Mit seiner Frau und vier Kindern lebt er nun unweit von Hostice. Ladislav erklärt, dass er seine Wohnung dort ständig renovieren muss. Um Missverständnisse gleich auszuräumen: Es handelt sich um eine einfache Lehmhütte mit Wellblechdach. Anfangs ohne fließend Wasser.
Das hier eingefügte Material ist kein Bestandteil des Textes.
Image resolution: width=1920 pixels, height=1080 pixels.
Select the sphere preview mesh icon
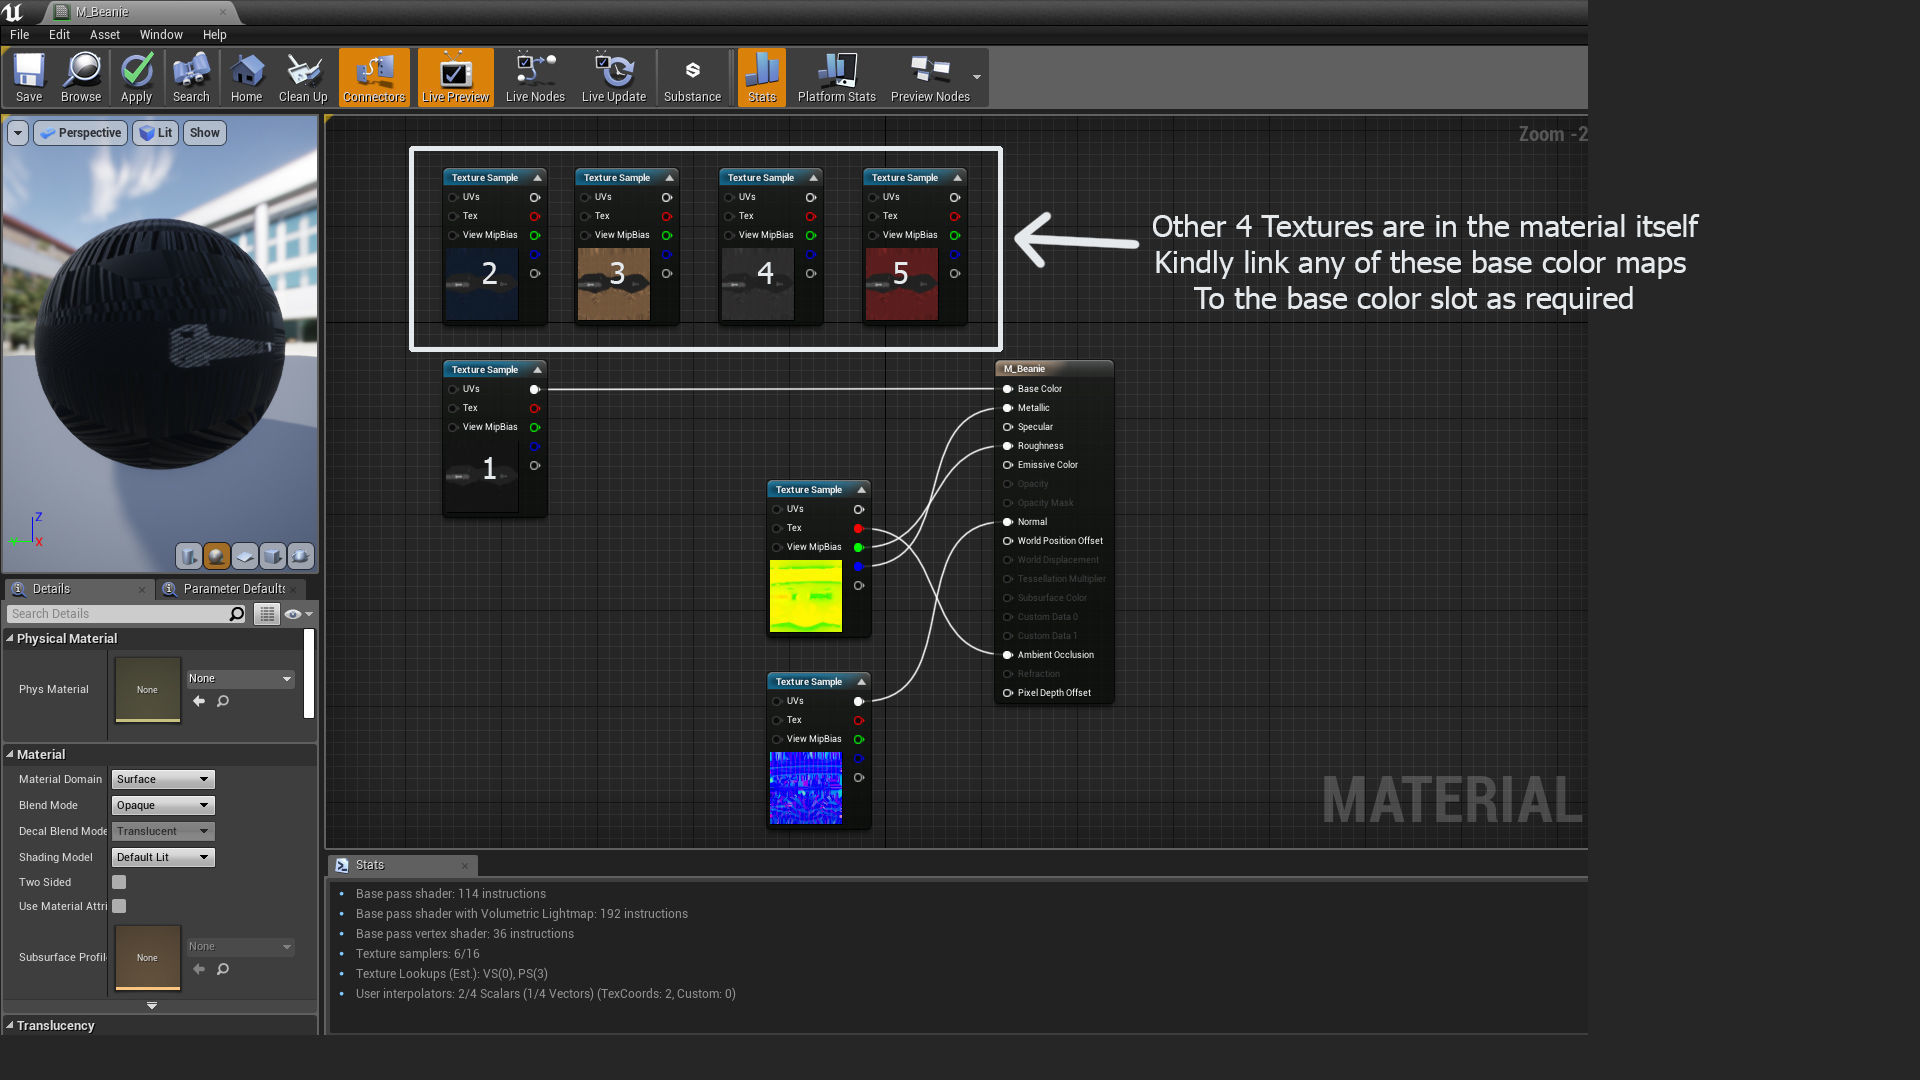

Ein Teufelskreis aus Armut, erschwertem Zugang zur Bildung und Arbeitslosigkeit hat ihn früh erfasst: „Ich habe daheim am Bau gelernt. Wenn bei uns Firmen schließen, fliegen die Roma zuerst raus. Dann die Ungarn.“Bei der erdrückenden Last an Schicksalen ist es bewundernswert, dass der stämmige Mann zwar schulterzuckend, aber oft mit einem Lächeln antwortet.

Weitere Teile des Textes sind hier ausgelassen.